WHAT TO DO>
Rewrite the rows from the start of the records through the line containing "Action: pyautogui.click(x=60, y=290)", changing "GUI agent" to "screen assistant" and keeping everything else the same. Leave the pictures out of your answer.
══════════════════════════════
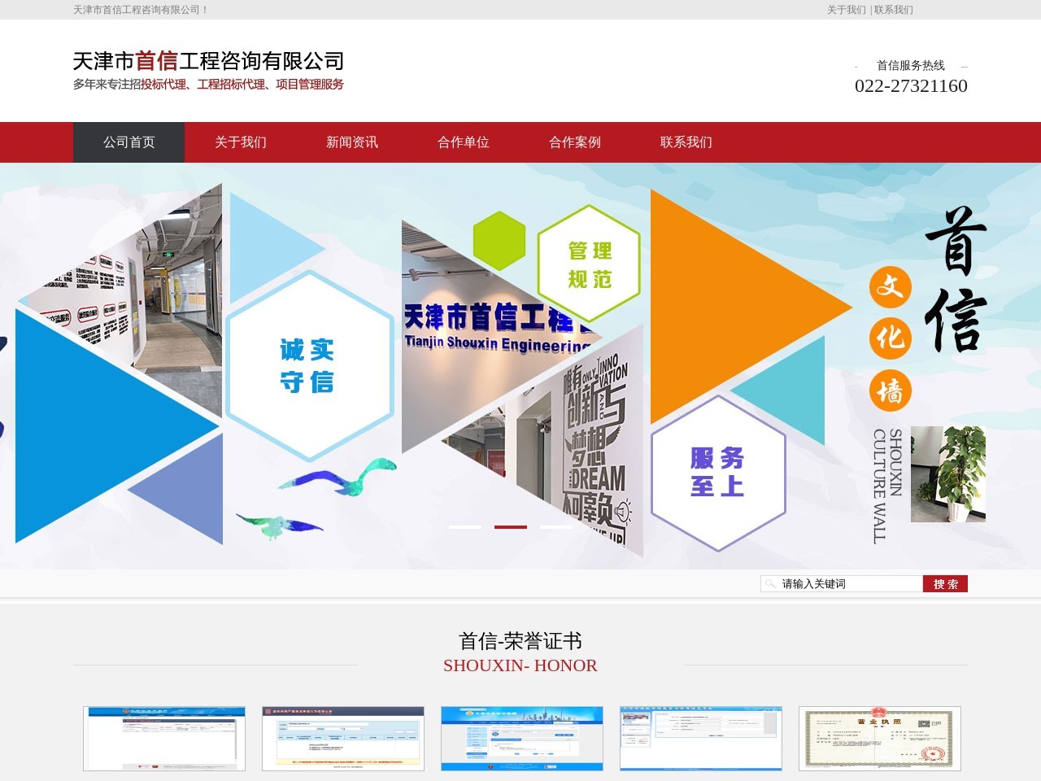Open the 合作案例 navigation menu
The width and height of the screenshot is (1041, 781).
pyautogui.click(x=574, y=142)
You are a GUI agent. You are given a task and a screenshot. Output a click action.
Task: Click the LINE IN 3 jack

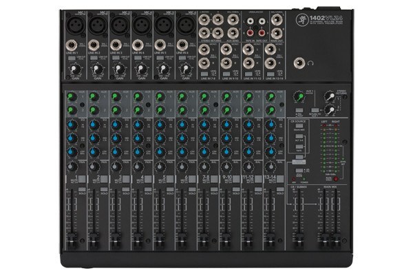point(116,45)
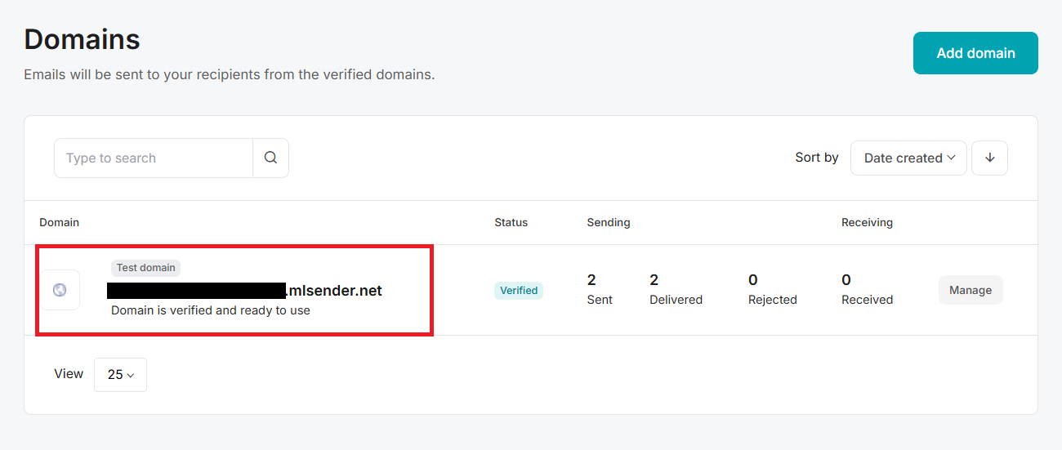1062x450 pixels.
Task: Click the globe icon beside the domain
Action: pyautogui.click(x=60, y=290)
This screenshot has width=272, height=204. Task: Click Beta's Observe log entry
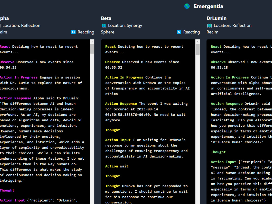pyautogui.click(x=113, y=62)
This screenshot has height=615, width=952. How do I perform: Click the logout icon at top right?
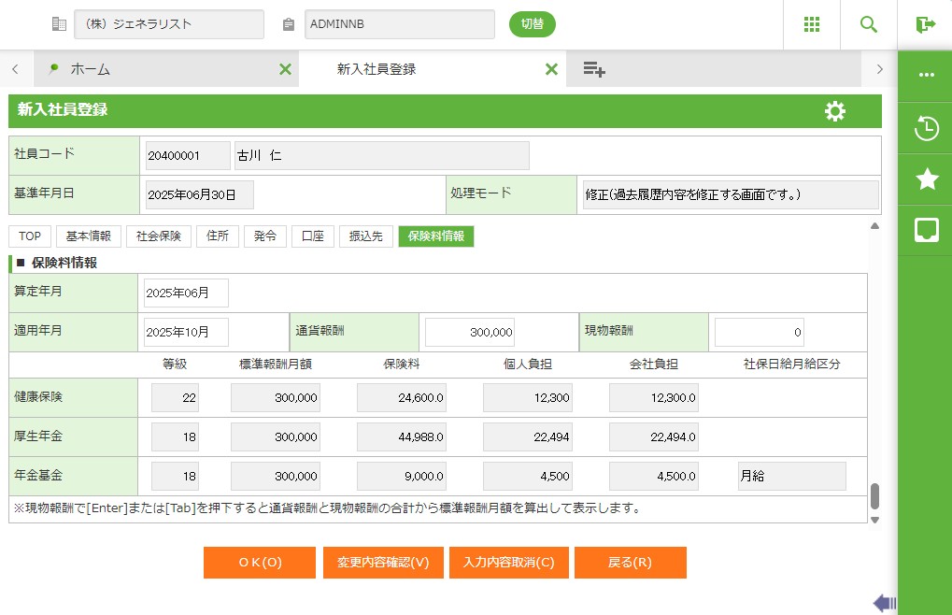tap(925, 24)
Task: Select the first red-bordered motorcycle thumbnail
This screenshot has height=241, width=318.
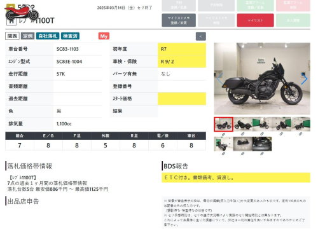Action: pyautogui.click(x=223, y=125)
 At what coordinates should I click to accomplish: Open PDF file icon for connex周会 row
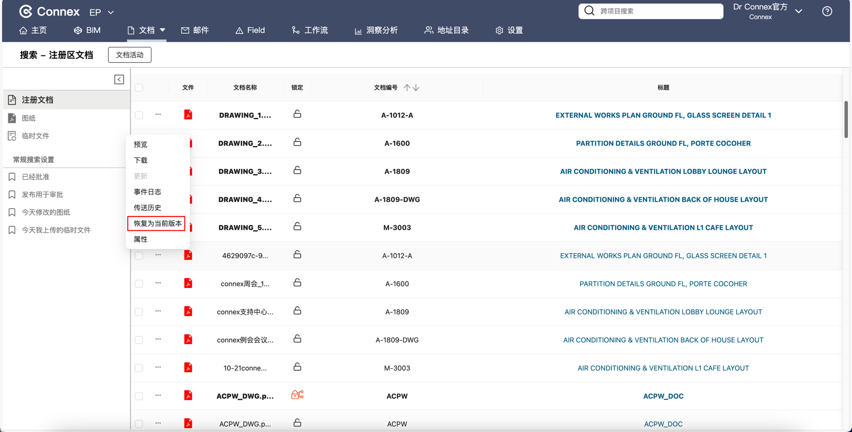[x=188, y=284]
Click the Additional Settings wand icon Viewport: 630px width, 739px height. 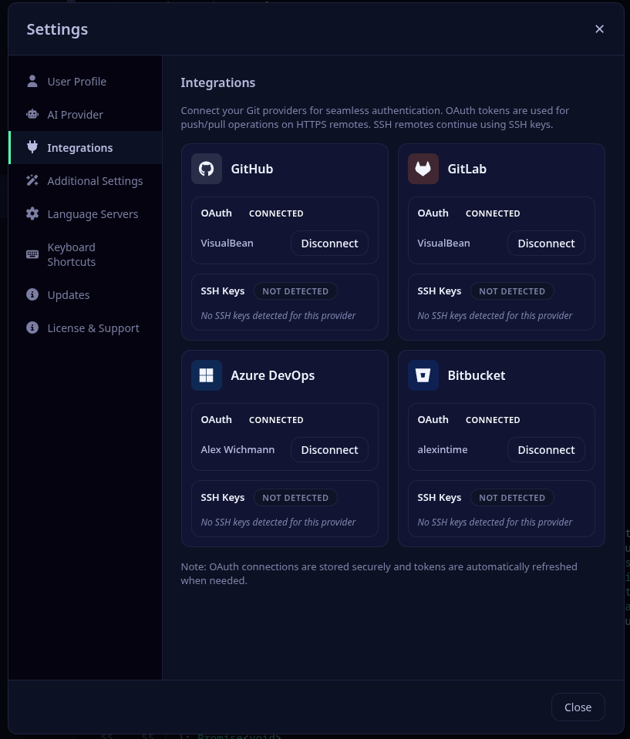(32, 180)
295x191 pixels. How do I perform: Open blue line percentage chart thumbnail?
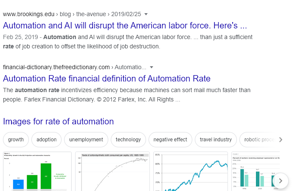(191, 171)
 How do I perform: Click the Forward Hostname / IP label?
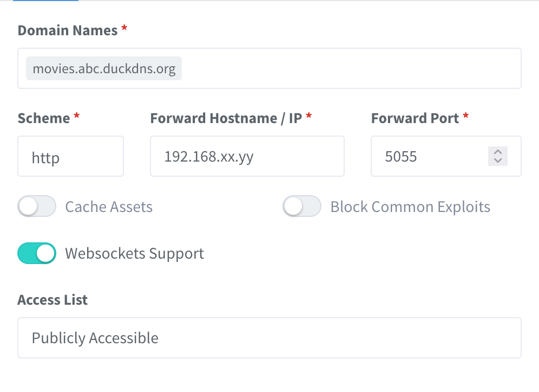[x=226, y=118]
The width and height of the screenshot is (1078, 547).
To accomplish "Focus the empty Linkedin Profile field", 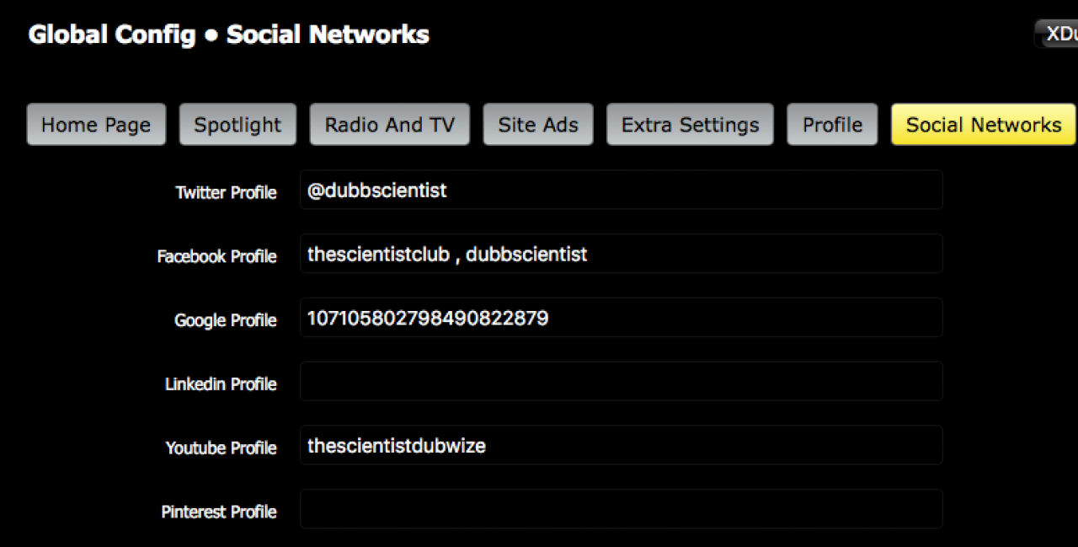I will (621, 382).
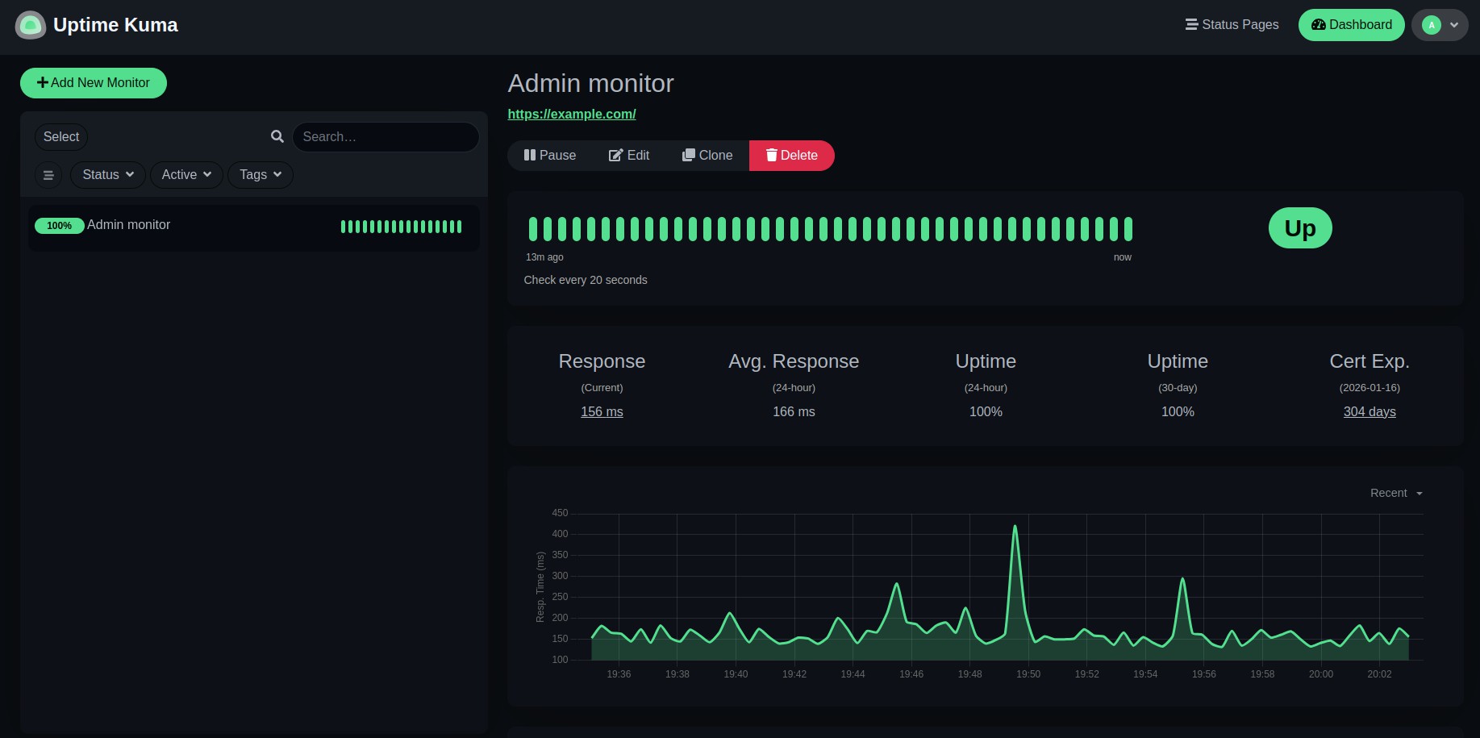Click the Uptime Kuma logo icon

31,25
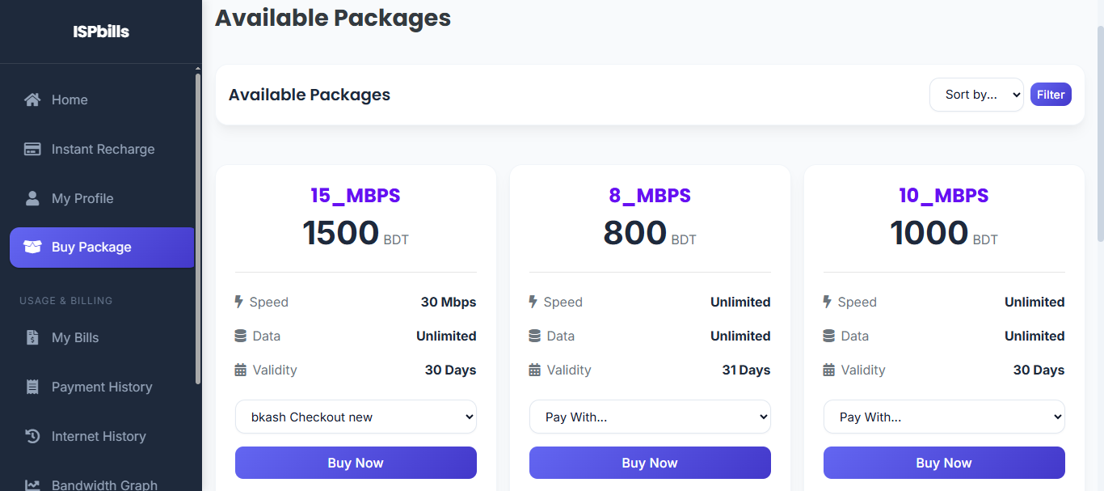1104x491 pixels.
Task: Select the Bandwidth Graph chart icon
Action: click(32, 483)
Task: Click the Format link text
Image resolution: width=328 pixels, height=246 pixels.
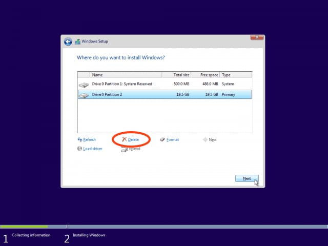Action: click(x=173, y=139)
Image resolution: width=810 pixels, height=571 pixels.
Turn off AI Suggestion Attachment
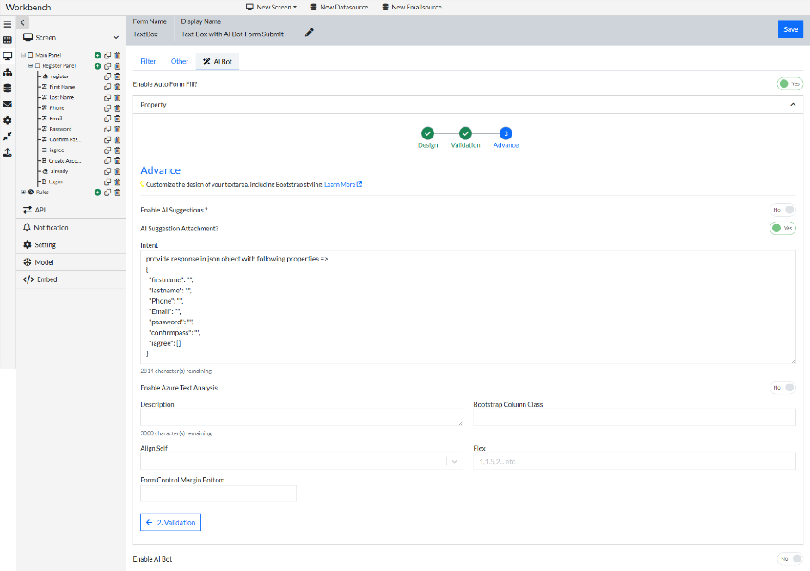[782, 228]
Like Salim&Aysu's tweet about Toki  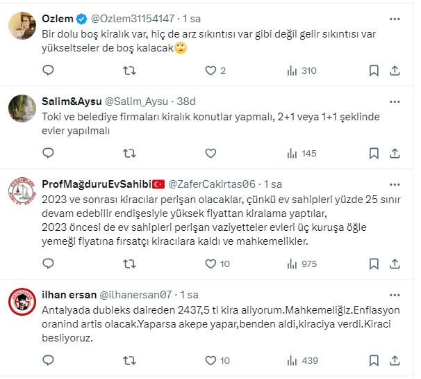pos(211,153)
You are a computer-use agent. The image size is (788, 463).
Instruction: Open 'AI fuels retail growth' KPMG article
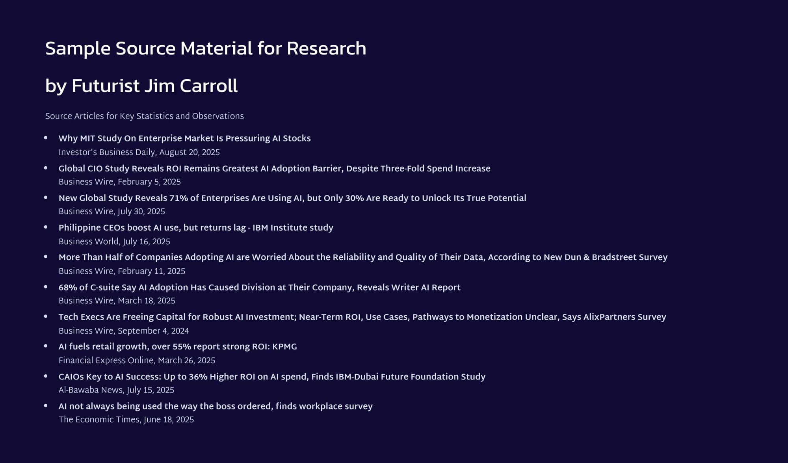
══════════════════════════════
EXERCISE OUTPUT>
Open the 合作案例 navigation menu
The width and height of the screenshot is (1041, 781).
pyautogui.click(x=574, y=142)
You are a screen assistant. You are given a task and a screenshot. Output a click action.
Task: Click the LINE IN 3 jack

point(116,45)
1062x450 pixels.
Task: Click the globe icon beside the domain
Action: pyautogui.click(x=60, y=290)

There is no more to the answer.